January 15, 2020 / 7:16 PM / 10 days ago

The various ways Lebanon could default

* Interactive debt graphic tmsnrt.rs/3ac6MMv

LONDON, Jan 15 (Reuters) - Lebanon’s caretaker finance minister has asked the central bank governor to hold off on a proposed swap of 2020 Eurobonds after ratings agencies warned it could constitute a selective default, a source familiar with the matter said on Wednesday.

One of the most heavily indebted countries in the world, Lebanon has $2.5 billion in Eurobonds due this year including a $1.2 billion bond set to mature in March.

But its dire finances and political crisis mean it is running out of options to avoid a default. There are a number of ways this could happen. These are the main ones:

EXTENDING PAYMENT DEADLINES ON BONDS

Lebanon had proposed asking local banks and other investors that hold a set of government bonds due for repayment this year to switch them for longer-dated ones to give it more breathing space.

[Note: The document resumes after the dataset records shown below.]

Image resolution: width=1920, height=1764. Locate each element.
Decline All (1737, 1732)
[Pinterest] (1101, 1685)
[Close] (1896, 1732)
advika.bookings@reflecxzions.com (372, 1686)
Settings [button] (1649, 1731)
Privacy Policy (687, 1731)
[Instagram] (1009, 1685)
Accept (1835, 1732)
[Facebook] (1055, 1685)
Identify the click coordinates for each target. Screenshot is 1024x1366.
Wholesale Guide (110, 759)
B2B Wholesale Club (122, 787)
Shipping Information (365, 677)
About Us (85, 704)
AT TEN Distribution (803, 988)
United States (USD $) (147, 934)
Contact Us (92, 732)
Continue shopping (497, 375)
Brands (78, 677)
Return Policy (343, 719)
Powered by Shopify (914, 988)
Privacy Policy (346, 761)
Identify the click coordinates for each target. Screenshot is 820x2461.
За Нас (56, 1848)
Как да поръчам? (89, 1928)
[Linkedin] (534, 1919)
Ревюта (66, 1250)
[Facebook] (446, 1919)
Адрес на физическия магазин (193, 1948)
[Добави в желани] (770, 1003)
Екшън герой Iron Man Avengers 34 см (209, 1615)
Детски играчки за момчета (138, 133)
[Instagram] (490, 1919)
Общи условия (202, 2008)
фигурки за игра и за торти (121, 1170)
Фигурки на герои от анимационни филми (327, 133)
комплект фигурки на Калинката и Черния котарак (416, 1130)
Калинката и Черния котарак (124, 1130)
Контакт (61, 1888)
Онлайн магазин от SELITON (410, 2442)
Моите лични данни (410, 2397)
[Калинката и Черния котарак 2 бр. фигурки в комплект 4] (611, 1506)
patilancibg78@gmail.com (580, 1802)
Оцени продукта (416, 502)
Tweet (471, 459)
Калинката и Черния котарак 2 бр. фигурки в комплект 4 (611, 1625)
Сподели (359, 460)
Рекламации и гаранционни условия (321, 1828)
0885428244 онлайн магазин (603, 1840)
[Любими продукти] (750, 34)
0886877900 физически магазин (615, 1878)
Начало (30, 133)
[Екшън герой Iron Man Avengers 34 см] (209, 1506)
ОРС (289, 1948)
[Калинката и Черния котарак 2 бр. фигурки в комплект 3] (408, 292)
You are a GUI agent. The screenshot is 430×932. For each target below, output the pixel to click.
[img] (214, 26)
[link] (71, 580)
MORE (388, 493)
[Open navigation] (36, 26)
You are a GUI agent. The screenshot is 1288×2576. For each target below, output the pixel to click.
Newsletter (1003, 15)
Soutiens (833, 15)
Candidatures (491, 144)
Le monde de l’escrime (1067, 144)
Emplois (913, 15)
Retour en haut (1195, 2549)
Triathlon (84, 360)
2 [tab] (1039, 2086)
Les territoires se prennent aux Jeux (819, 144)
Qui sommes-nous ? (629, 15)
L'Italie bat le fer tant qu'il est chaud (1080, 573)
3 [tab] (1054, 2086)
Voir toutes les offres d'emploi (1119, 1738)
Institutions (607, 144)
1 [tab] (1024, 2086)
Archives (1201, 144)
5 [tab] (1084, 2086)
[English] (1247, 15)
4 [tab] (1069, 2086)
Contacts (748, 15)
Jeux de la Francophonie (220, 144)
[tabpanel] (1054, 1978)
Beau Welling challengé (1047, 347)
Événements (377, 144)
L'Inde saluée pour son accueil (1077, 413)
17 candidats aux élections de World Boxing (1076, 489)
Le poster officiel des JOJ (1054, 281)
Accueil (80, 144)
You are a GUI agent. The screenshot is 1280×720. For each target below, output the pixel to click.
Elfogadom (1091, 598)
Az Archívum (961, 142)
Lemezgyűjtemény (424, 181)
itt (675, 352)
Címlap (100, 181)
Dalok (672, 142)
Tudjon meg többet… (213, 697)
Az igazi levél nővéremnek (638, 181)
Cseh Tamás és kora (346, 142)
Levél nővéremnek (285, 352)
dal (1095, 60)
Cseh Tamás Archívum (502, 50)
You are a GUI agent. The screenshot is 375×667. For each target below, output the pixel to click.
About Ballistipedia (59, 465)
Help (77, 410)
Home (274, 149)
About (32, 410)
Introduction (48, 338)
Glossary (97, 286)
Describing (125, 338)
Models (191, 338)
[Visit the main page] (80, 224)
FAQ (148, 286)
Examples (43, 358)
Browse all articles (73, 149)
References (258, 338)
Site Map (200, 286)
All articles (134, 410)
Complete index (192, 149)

As that would change the fundamental contract of the bonds, rating agencies appear to have warned the country it would constitute what is known as a “selective” or “restricted” default.

A selective or restricted default is different to a broader default in that it reflects the fact that some bonds or obligations might still be being paid.

Credit Default Swaps

While a rating agency default tag carries symbolic weight, it does not necessarily trigger Credit Default Swaps that investors or traders may have bought as insurance for the holdings. That instead depends on a committee, usually made up of banks, investors and other specialists in the CDS market. These committees tend to sit under the umbrella of the New York-headquartered International Swaps and Derivatives Association.

A CYPRUS-STYLE HIT TO BANK DEPOSITS

One of the possibilities to help Lebanon’s finances is to take a slice of the deposits individuals and firms hold at Lebanese banks.

The controversial measure was used in Cyprus at the height of the euro zone debt crisis. James McCormack, head of Fitch’s sovereign rating team, said that move didn’t actually trigger a default as the definition of a default is more narrowly focused on the non-payment of debt.